At the risk of sounding blind and arrogant towards my own good fortune, I’m fed up. This new height of frustration ballooned last week when I broke my toe. Corinne who broke her toe at the beginning of isolation sent me articles about a “pandemic of broken toes”. Podiatrists are seeing three to four times as many broken toes. Many of us are at home now – often shoeless – and we are distracted leaving us prone to accident.
The last acting class I led in person before the world shut down was March 9, 2020 in our little studio in West Hollywood. I started the class by asking the actors if they have any “acting injuries” like a yoga teacher does. It was an unplanned tack, an instinct in response to the rising anxiety and paranoia around us. Hours before class, it was reported Tom Hanks and Rita Wilson had Corona virus. Though abroad, America’s sweethearts falling sick familiarized the threat and shook us. It was kind of a haunted class; the imaginary worlds of the play and plight of the real world felt frighteningly alive. I remember asking the actors to “work from their wound”. In hindsight, I’m not sure what that means or how to do what I asked of them but will try to write to you from the purple instability of my broken toe.
Fed up. Disquiet. Doubt so physical that were the toe not splinted to two others it’d be at a loss for how to be a toe. A break will do that; not just two halves but a reconstitution of everything, especially how to live. The sense of loss over the last year suddenly feels inescapable. I can’t move easily so I can’t reposition myself out of discomfort. Without realizing, I’ve played hot potato for months – juggling, adjusting, bright-siding, redistributing, adapting, compensating, shifting – thanks to my optimism and ableness. I’ve sheltered others’ hopes in my fortitude, turning away despair again and again when it comes to my door. However in this achey moment, I can’t insist everything be okay. It’s simply not.
As Lesley says, it’s not about the toe. I’m not even sure it’s about the pandemic a year later. I suspect if the way I feel is about anything besides a tantrum, it’s about burning down an old way of being. A year of horrors imparts one fundamental true about life: it will end. That’s our guarantee. Ocean Vuong writes about his uncle’s suicide in an essay called The Weight of Our living: On Hope, Fire Escapes, and Visible Desperation in the Rumpus. Read it if you can and join me in asking, how do I make my desperation visible? Instead of judging it, how can I carry it as a right of being alive? As a way of connecting to others? Because pretending to be without desperation is the old way and it doesn’t work anymore. I can’t always be sunny and weightless – I’ve never truly been that – even if the world prefers a mask to pain.
In Vuong’s essay, the fire-escape imagery arrests me. When I moved to NY in 2004 it was my romantic criteria for a place to live. I grew up in suburbia so a window box of flowers on a fire escape was the height of my big city imagination. I conceived of my time on future fire-escape more vividly than any other detail of my survival in New York. I didn’t know how I would pay rent or get an agent or start an acting career or make friends, but I knew I would have a fire escape and it wasn’t until reading this essay that I realized the dark juxtaposition to all that youthful hope. Vuong writes that the existence of the fire-escape speaks “with the most visible human honesty: We are capable of disaster. And we are scared.”

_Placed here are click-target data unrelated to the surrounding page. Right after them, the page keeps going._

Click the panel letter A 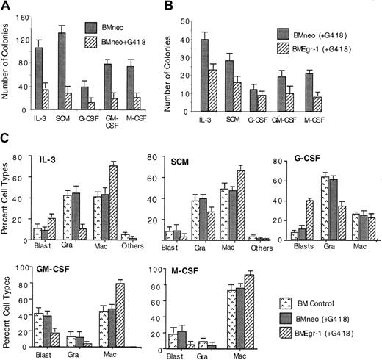6,7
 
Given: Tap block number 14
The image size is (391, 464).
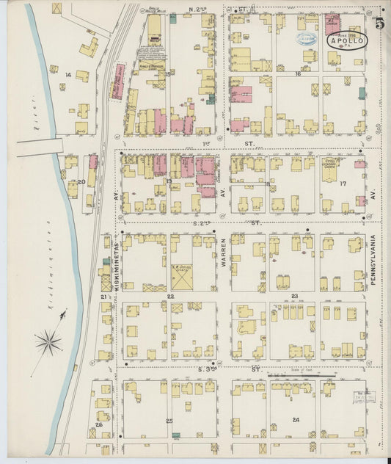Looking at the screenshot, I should click(69, 75).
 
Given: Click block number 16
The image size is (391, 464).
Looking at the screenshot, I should click(298, 74).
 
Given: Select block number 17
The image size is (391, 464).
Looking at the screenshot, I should click(342, 184).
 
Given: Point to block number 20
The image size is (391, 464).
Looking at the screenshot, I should click(81, 181).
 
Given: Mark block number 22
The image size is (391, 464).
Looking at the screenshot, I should click(170, 296).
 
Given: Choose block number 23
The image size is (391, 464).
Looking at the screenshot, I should click(295, 296).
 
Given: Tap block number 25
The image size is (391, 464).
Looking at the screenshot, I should click(169, 421).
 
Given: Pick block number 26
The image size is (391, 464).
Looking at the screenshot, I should click(98, 424).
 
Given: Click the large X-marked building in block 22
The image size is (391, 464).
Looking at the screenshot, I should click(182, 278).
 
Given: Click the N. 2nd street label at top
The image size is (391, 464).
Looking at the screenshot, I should click(198, 10).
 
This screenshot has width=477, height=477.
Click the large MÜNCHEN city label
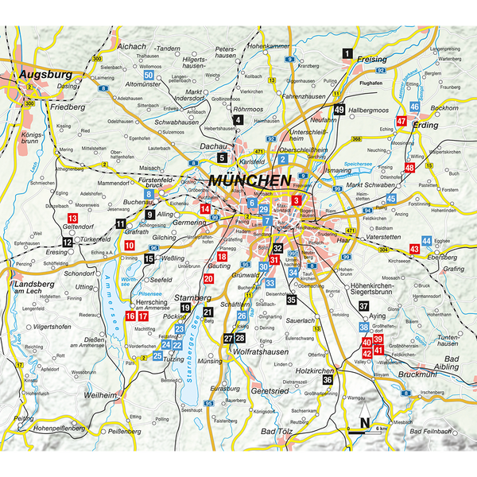(x=250, y=181)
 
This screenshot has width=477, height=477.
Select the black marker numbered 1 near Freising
(x=347, y=53)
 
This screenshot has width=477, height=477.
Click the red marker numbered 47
(x=401, y=122)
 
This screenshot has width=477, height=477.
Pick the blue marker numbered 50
(x=148, y=76)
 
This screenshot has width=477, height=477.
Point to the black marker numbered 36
(x=327, y=379)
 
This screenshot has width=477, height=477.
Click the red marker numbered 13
(x=72, y=218)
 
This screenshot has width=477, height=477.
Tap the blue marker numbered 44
(x=427, y=240)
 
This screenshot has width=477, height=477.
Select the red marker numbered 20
(x=208, y=279)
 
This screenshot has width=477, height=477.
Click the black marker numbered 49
(x=339, y=110)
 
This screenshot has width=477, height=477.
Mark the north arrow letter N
(x=363, y=422)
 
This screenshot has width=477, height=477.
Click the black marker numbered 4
(x=238, y=120)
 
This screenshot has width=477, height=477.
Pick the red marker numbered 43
(x=414, y=249)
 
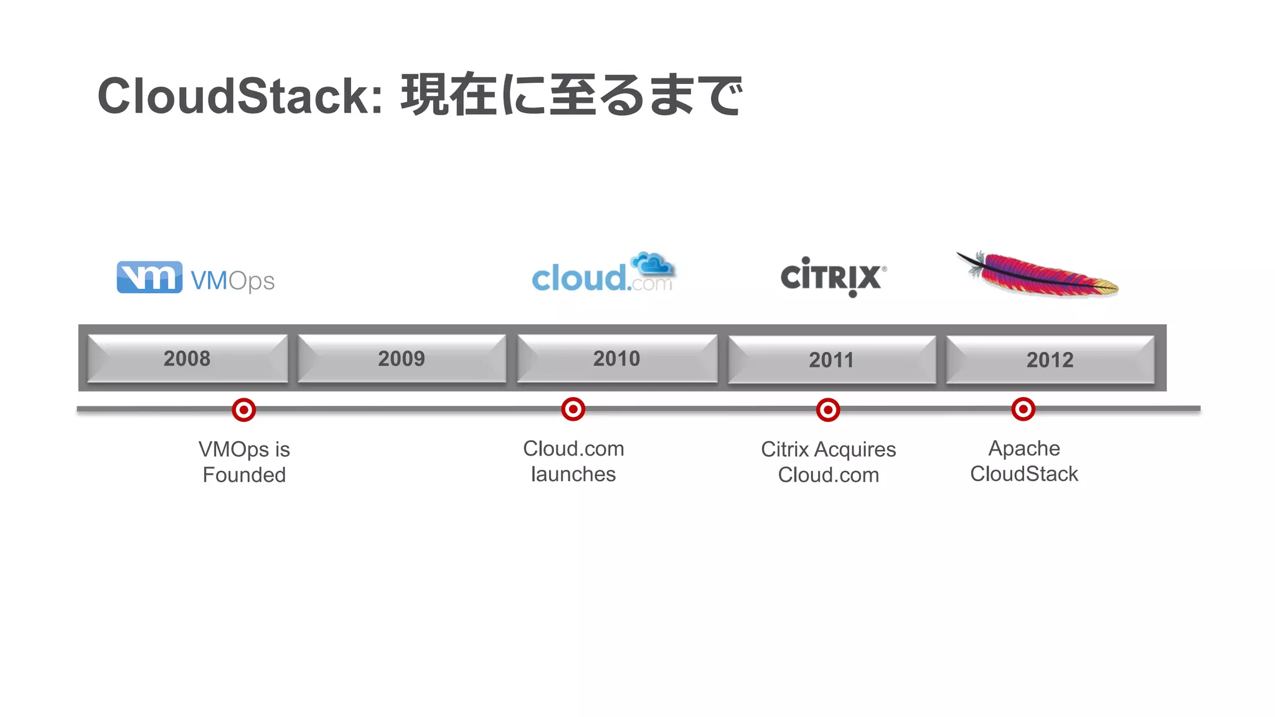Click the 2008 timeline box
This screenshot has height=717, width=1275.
pos(187,358)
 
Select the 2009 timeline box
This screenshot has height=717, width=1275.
pos(402,358)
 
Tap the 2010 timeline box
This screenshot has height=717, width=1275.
pos(616,358)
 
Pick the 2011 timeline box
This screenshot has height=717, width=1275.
pos(832,360)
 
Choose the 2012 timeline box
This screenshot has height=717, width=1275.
pos(1050,360)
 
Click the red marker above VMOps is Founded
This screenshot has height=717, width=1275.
pos(244,410)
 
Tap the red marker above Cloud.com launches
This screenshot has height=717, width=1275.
pos(573,410)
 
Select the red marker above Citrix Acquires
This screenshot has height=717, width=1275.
pos(828,410)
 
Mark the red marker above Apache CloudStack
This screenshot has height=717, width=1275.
pos(1023,410)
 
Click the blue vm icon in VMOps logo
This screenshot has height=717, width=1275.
pos(149,277)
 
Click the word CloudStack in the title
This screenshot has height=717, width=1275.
pos(239,96)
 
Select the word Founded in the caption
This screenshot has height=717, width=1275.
pos(244,475)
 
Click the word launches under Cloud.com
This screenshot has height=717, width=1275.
pos(573,474)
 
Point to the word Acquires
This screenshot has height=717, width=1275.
pos(855,449)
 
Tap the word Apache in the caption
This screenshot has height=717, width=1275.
pos(1024,448)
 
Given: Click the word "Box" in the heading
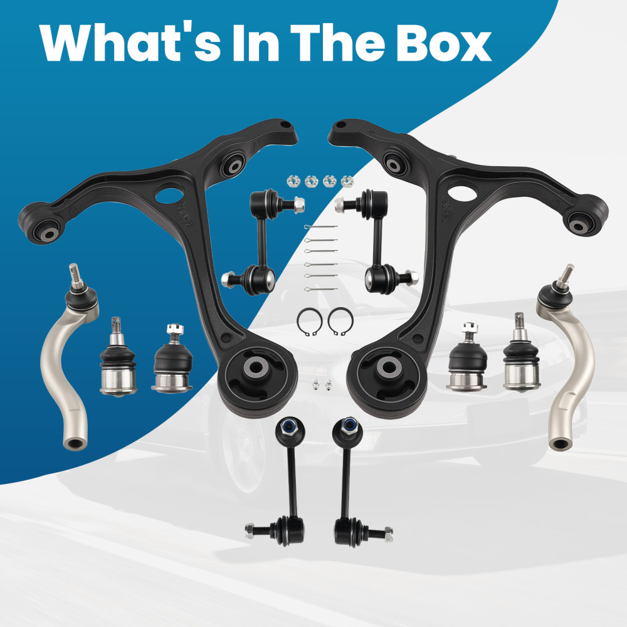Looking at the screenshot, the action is tap(443, 43).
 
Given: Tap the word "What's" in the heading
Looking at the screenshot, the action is tap(130, 43).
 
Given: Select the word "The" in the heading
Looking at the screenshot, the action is tap(337, 43).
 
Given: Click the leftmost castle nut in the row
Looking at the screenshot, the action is tap(293, 181).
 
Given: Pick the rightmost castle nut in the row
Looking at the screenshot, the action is tap(347, 181).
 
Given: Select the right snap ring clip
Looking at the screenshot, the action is tap(340, 322).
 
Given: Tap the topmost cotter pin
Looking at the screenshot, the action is tap(320, 227).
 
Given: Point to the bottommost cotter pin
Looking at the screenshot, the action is tap(320, 288).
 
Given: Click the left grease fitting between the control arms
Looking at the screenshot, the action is tap(316, 385).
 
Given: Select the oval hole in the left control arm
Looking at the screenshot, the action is tap(169, 195).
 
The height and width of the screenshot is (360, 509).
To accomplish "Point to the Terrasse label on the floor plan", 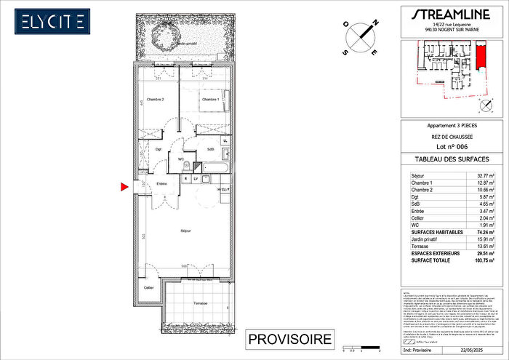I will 200,303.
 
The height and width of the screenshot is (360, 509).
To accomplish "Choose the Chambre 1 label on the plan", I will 210,100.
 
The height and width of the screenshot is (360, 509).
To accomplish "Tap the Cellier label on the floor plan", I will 148,289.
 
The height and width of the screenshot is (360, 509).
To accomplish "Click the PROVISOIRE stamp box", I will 289,339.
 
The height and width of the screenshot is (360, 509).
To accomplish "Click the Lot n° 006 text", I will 446,146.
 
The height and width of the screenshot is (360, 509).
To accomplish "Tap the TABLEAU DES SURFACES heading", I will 446,159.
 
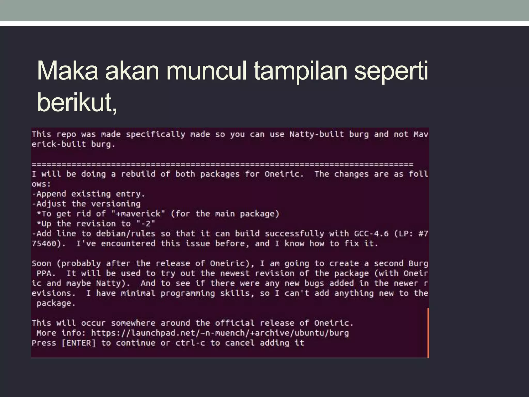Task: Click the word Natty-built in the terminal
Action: point(317,134)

As for flower boxes on fire-escapes, Vuong ponders that “maybe we live easier decorating danger until it becomes an extension of our homes.” Maybe we deny our contract with death because its more than we can take? Further, Vuong asks why it is almost impossible for us to say to one another, “I am hurt. I am scared. What happens now?” Broken toe or indescribably worse, we’ve been charged with an ancient and unresolved human question in this isolate year - in every year really. How do we learn, as Vuong asks, to offer “an invitation to a more private, necessary dialogue”?
In the inauguration of President Biden and Vice President Harris this January, a certain phrase in the preamble of the Constitution was invoked repeatedly and resounded in me for weeks following it. “A more perfect union” became shorthand for imminent change. Those four words in the nation’s founding document acknowledge imperfection, vulnerability and division. The hope for unity is different from actual unity and making a refrain of a more perfect union recognizes that democracy is vulnerable to virus; our vote the fire-escape on a structure fear built. And though in this moment, I feel demoralized spiritually and physically, I have in my wiser moments smiled ironically at the language of more perfect as if there could be a more perfect ocean or sky, a moreperfect springtime, earth or sun. We humans could be more everything, especially more honest about the weight of our lives. Making our desperation visible to each other, Vuong believes and so do I (though I need practice), is the “beginning of visible hope.”